WRITTEN TASK:
Swap "swatch" for "sample" in the lines from the line with "How do I perform: Open the NEW: Brain²" to the line with "click(971, 98)". Write out those lines with everything else unchanged.

[Data pulled from a collection]
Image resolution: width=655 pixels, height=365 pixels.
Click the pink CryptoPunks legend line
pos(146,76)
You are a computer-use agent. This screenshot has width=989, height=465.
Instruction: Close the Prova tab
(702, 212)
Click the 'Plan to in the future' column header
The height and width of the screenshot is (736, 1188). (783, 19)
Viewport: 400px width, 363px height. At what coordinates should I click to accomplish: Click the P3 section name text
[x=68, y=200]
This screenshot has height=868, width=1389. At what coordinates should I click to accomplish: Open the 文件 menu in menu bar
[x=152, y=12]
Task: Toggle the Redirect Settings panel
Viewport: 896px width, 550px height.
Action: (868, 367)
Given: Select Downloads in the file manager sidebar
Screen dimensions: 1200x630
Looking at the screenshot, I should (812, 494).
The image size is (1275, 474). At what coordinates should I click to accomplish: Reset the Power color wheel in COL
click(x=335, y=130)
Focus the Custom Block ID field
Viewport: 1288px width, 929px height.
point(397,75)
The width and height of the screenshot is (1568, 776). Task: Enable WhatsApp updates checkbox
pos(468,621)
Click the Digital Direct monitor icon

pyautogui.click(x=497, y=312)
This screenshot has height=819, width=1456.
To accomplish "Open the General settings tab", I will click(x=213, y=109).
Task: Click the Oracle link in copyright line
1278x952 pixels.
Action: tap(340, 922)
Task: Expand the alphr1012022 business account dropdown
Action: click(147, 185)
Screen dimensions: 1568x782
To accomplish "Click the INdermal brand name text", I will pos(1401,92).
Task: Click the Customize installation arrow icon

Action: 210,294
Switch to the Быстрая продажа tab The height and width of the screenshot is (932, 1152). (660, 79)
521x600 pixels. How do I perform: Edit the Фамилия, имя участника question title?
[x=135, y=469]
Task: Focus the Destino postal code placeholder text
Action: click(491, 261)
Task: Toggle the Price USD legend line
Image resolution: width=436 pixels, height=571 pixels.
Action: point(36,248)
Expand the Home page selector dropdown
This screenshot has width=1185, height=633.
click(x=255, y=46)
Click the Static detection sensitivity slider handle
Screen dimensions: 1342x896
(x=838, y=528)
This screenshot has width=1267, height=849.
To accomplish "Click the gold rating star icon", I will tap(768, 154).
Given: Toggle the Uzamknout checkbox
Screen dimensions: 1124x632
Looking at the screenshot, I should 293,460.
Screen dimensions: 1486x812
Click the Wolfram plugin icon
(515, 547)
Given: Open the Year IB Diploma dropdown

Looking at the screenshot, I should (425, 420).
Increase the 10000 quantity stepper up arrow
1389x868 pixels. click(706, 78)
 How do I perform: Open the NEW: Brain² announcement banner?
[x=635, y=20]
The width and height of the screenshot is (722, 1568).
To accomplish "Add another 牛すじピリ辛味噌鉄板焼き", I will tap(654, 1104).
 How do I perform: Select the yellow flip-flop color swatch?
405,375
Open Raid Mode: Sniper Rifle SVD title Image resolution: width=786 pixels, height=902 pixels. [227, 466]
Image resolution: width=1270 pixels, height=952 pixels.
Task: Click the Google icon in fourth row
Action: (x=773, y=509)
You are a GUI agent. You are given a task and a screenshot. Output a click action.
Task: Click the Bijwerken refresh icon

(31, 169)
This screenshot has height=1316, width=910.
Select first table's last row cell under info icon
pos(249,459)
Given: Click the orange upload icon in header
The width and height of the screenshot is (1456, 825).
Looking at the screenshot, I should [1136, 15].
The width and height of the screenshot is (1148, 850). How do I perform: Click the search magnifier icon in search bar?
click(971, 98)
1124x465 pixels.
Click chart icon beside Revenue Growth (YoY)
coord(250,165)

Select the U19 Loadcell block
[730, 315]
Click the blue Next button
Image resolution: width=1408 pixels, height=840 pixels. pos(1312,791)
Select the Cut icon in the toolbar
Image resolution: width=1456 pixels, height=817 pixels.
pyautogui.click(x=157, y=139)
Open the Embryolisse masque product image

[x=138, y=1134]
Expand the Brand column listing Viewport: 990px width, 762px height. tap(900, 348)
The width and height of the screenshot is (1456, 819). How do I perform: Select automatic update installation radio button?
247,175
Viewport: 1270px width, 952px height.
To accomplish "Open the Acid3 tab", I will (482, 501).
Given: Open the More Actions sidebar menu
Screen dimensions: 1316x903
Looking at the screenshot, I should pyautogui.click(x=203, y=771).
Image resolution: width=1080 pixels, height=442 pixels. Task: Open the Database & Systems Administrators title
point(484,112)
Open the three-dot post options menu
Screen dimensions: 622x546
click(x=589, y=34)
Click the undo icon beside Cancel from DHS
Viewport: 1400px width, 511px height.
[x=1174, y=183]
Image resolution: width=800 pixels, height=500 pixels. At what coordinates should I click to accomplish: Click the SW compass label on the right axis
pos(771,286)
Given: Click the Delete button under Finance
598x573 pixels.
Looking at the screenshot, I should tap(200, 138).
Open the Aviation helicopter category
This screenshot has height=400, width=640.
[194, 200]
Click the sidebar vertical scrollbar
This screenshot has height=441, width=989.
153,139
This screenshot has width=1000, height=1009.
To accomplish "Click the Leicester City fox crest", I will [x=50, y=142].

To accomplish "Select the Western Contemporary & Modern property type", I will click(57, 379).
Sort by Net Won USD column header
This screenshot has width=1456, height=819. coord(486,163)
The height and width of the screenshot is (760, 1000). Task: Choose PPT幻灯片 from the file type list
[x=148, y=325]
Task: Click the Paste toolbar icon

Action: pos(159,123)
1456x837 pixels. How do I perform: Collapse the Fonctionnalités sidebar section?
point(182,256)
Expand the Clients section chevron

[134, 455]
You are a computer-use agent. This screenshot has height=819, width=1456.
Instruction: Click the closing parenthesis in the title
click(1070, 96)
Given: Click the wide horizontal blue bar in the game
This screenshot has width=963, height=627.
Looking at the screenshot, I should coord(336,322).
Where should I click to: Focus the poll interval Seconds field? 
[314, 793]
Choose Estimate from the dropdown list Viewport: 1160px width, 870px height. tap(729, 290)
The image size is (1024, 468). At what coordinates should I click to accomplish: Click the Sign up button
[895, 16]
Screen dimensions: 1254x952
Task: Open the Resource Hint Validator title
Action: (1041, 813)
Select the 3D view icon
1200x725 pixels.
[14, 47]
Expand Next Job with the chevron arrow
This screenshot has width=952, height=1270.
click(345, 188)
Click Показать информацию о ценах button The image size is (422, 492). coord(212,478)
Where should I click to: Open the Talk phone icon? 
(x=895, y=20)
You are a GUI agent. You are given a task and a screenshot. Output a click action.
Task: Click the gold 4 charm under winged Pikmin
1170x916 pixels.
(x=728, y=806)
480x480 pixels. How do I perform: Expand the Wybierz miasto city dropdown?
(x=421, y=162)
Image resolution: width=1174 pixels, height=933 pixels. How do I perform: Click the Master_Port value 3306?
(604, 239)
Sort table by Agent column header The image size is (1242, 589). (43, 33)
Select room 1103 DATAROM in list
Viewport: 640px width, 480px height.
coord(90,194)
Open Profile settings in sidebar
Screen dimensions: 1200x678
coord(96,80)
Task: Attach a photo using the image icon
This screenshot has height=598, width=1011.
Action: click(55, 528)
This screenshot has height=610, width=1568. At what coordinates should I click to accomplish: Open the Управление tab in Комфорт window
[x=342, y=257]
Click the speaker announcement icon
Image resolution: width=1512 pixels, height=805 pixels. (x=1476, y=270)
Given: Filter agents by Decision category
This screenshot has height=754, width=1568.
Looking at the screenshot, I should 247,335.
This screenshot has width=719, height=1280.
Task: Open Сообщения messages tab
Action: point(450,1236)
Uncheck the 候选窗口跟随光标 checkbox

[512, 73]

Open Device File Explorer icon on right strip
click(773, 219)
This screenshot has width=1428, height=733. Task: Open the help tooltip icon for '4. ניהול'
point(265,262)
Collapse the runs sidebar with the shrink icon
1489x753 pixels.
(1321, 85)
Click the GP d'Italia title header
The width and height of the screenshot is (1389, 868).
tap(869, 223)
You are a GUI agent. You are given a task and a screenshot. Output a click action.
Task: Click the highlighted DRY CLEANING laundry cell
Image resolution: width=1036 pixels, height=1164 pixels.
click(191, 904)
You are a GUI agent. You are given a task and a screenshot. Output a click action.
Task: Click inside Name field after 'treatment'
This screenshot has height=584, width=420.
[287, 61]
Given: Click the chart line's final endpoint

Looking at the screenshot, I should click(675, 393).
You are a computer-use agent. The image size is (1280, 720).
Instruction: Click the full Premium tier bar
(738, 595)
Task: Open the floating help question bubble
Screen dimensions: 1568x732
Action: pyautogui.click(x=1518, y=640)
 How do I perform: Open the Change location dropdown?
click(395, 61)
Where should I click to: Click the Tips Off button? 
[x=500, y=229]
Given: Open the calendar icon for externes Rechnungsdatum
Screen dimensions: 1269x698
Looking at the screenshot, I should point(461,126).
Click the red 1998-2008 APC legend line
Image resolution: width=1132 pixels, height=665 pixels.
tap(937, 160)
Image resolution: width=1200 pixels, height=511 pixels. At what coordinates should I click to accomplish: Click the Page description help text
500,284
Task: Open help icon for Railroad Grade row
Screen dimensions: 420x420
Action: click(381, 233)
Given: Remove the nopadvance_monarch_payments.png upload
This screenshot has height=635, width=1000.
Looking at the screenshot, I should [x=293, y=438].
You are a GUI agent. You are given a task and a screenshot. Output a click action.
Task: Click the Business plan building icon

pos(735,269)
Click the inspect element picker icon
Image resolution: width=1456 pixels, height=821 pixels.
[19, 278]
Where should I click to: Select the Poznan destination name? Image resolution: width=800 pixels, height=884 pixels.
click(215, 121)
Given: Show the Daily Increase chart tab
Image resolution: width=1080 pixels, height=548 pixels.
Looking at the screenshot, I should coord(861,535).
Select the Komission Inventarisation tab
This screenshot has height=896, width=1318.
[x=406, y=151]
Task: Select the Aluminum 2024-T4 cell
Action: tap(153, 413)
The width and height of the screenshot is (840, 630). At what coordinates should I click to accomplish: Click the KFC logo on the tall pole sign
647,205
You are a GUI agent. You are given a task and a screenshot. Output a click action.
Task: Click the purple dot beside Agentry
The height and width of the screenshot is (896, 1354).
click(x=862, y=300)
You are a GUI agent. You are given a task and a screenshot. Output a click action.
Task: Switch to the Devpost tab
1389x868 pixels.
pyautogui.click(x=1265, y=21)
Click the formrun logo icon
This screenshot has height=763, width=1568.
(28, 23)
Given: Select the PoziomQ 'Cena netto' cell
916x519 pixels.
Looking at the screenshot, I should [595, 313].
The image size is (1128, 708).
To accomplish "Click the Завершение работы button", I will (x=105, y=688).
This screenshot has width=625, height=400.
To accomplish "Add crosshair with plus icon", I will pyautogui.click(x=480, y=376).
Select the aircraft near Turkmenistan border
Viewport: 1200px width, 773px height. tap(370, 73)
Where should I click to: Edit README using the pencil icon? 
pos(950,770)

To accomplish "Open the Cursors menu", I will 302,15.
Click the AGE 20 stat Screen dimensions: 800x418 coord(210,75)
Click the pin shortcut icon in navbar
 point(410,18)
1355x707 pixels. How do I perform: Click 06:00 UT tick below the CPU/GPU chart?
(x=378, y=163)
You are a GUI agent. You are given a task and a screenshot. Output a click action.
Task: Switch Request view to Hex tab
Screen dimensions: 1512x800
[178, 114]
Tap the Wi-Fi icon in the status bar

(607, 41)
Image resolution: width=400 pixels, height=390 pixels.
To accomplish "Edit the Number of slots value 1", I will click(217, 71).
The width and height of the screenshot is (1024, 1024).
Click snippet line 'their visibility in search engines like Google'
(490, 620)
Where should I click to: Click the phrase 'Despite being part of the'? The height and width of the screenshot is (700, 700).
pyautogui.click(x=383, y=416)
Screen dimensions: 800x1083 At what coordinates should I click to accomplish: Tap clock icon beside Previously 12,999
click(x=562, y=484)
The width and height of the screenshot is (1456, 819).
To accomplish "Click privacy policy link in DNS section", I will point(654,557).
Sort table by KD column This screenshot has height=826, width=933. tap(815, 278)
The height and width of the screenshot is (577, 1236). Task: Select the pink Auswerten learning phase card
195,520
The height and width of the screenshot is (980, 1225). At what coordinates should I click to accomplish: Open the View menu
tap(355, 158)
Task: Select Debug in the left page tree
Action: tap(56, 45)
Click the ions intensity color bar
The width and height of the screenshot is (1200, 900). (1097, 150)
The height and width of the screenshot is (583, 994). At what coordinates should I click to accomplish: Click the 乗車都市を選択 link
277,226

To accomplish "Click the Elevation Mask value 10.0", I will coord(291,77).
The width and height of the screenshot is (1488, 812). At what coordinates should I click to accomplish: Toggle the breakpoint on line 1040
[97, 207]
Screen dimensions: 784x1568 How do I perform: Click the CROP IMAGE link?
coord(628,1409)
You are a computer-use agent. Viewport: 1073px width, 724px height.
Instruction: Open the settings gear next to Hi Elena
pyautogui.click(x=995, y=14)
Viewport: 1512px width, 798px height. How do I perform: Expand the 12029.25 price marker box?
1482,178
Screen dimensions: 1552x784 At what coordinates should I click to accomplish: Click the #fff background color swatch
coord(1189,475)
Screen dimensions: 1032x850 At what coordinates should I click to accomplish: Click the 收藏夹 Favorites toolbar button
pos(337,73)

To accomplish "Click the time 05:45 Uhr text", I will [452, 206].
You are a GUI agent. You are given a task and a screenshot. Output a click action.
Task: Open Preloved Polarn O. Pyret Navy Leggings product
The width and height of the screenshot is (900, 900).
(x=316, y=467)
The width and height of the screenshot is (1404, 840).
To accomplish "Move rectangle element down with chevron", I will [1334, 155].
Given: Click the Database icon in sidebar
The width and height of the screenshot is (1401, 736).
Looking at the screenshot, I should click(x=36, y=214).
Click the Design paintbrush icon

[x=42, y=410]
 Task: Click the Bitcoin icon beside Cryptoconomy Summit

ANSWER TO THIS EXERCISE:
 How do I perform: Open the NEW: Brain² announcement banner?
[x=635, y=20]
The width and height of the screenshot is (722, 1568).
To accomplish "Add another 牛すじピリ辛味噌鉄板焼き", I will tap(654, 1104).
 How do I perform: Select the yellow flip-flop color sample?
405,375
Open Raid Mode: Sniper Rifle SVD title Image resolution: width=786 pixels, height=902 pixels. [227, 466]
Image resolution: width=1270 pixels, height=952 pixels.
Task: Click the Google icon in fourth row
Action: (x=773, y=509)
You are a GUI agent. You are given a task and a screenshot. Output a click action.
Task: Click the Bijwerken refresh icon

(31, 169)
This screenshot has height=1316, width=910.
Select first table's last row cell under info icon
pos(249,459)
Given: Click the orange upload icon in header
The width and height of the screenshot is (1456, 825).
Looking at the screenshot, I should [1136, 15].
The width and height of the screenshot is (1148, 850). How do I perform: Click the search magnifier icon in search bar?
click(971, 98)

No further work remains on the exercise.